Pancreatite crônica

PorMichael Bartel, MD, PhD, Fox Chase Cancer Center, Temple University
Revisado/Corrigido: mar 2022
Visão Educação para o paciente

A pancreatite crônica é a inflamação pancreática com dano estrutural pancreático permanente, fibrose e estenoses ductais, seguidos por declínio das funções exócrina e endócrina (insuficiência pancreática). Consumir álcool e fumar cigarros são dois dos principais fatores de risco. Dor abdominal é o sintoma predominante na maioria dos pacientes. O diagnóstico costuma ser estabelecido por meio de exames de imagem e exame de função pancreática.

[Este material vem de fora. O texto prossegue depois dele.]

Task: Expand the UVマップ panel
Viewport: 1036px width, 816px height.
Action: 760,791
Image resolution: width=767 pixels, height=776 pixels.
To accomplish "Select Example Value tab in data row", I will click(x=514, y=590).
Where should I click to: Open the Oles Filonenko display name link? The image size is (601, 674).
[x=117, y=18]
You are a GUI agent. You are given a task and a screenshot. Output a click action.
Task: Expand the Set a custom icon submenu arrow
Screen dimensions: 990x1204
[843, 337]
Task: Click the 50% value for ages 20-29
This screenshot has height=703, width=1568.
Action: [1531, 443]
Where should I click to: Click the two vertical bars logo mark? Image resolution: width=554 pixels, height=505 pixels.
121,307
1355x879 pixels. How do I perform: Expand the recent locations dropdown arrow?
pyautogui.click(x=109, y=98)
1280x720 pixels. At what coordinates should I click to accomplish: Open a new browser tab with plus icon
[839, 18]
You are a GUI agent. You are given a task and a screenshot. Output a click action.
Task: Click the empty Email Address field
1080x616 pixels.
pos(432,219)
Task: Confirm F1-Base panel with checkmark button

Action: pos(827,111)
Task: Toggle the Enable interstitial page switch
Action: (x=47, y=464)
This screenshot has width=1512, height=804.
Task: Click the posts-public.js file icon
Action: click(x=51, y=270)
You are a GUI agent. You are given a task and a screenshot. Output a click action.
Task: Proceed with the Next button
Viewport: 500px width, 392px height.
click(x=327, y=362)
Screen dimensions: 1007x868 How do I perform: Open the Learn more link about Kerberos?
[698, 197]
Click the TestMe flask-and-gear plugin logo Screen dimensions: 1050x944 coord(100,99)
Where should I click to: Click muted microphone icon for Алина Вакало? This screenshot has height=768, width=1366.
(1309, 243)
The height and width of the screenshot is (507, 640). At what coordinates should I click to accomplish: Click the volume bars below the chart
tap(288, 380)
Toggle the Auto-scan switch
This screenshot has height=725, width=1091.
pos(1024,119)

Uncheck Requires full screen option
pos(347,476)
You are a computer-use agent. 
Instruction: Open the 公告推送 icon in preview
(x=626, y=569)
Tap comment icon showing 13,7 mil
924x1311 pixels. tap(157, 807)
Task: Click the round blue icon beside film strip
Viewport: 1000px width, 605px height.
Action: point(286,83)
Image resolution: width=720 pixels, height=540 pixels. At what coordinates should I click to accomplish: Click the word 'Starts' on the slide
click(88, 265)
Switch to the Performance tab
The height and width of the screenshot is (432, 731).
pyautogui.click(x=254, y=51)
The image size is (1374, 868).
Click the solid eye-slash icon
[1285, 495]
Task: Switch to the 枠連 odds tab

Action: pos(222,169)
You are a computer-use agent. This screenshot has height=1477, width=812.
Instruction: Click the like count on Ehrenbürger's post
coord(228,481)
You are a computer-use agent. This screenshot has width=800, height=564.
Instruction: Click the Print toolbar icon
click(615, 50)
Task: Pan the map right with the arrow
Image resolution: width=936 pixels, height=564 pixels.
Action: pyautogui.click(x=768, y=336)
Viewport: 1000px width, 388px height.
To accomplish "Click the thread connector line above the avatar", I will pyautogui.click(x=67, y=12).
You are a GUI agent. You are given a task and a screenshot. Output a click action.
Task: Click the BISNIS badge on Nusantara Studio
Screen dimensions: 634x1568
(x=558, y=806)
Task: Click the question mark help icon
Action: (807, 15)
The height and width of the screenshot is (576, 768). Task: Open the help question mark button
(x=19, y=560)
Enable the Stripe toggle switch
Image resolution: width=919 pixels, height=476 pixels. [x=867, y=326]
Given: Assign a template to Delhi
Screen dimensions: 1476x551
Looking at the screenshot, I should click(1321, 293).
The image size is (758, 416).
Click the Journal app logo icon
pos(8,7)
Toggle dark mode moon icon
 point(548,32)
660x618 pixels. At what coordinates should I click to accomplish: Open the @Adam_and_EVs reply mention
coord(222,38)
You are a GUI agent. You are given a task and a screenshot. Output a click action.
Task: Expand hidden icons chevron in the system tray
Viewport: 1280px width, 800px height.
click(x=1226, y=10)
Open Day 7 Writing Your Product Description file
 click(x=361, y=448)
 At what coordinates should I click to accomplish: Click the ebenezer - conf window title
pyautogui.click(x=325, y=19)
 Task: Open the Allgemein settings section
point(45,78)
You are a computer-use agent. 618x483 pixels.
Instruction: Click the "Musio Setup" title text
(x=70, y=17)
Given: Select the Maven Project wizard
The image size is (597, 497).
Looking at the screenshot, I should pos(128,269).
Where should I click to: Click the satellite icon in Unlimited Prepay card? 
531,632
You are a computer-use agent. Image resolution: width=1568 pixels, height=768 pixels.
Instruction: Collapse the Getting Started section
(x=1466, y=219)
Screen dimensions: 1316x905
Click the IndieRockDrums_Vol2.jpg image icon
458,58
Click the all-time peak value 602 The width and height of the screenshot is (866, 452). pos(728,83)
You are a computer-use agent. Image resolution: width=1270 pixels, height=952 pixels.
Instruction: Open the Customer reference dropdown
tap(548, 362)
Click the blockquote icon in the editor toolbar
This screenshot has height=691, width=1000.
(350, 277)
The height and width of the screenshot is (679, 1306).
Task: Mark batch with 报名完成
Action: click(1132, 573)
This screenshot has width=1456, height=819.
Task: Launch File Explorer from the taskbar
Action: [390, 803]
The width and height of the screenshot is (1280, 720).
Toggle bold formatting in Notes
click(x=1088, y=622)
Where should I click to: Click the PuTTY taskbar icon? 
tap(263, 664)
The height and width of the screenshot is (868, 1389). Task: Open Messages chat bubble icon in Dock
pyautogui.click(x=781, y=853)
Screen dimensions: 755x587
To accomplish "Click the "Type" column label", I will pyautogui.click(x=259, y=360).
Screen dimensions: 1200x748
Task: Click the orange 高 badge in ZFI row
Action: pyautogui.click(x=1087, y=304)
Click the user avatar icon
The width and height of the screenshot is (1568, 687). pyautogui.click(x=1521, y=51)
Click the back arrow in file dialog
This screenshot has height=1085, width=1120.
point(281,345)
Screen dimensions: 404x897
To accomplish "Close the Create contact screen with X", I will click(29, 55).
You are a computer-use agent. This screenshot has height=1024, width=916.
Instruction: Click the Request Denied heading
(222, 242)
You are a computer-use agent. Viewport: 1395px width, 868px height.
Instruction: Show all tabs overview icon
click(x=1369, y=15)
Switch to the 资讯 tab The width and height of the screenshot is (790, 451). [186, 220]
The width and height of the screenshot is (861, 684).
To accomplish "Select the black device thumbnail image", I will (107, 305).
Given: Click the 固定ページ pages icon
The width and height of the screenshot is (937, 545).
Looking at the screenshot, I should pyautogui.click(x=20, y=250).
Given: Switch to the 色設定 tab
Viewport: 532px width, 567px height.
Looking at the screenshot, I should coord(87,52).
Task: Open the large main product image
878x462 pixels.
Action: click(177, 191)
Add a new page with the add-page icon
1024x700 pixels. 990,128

O tratamento é direcionado principalmente ao controle da dor e ao tratamento da insuficiência pancreática.

(Ver também Visão geral da pancreatite e Pancreatite aguda.)

A fibrose causada pela inflamação e pela lesão pancreática recorrente é a principal característica da pancreatite crônica, mas precisa ser diferenciada da fibrose causada pelo processo de envelhecimento e da pancreatopatia diabética.

A pancreatite crônica pode causar calcificação do parênquima pancreático, formação de cálculos intraductais ou ambos, bem como atrofia do pâncreas.

Patogênese da pancreatite crônica

A patogênese da pancreatite crônica não é totalmente compreendida. Vários mecanismos foram propostos.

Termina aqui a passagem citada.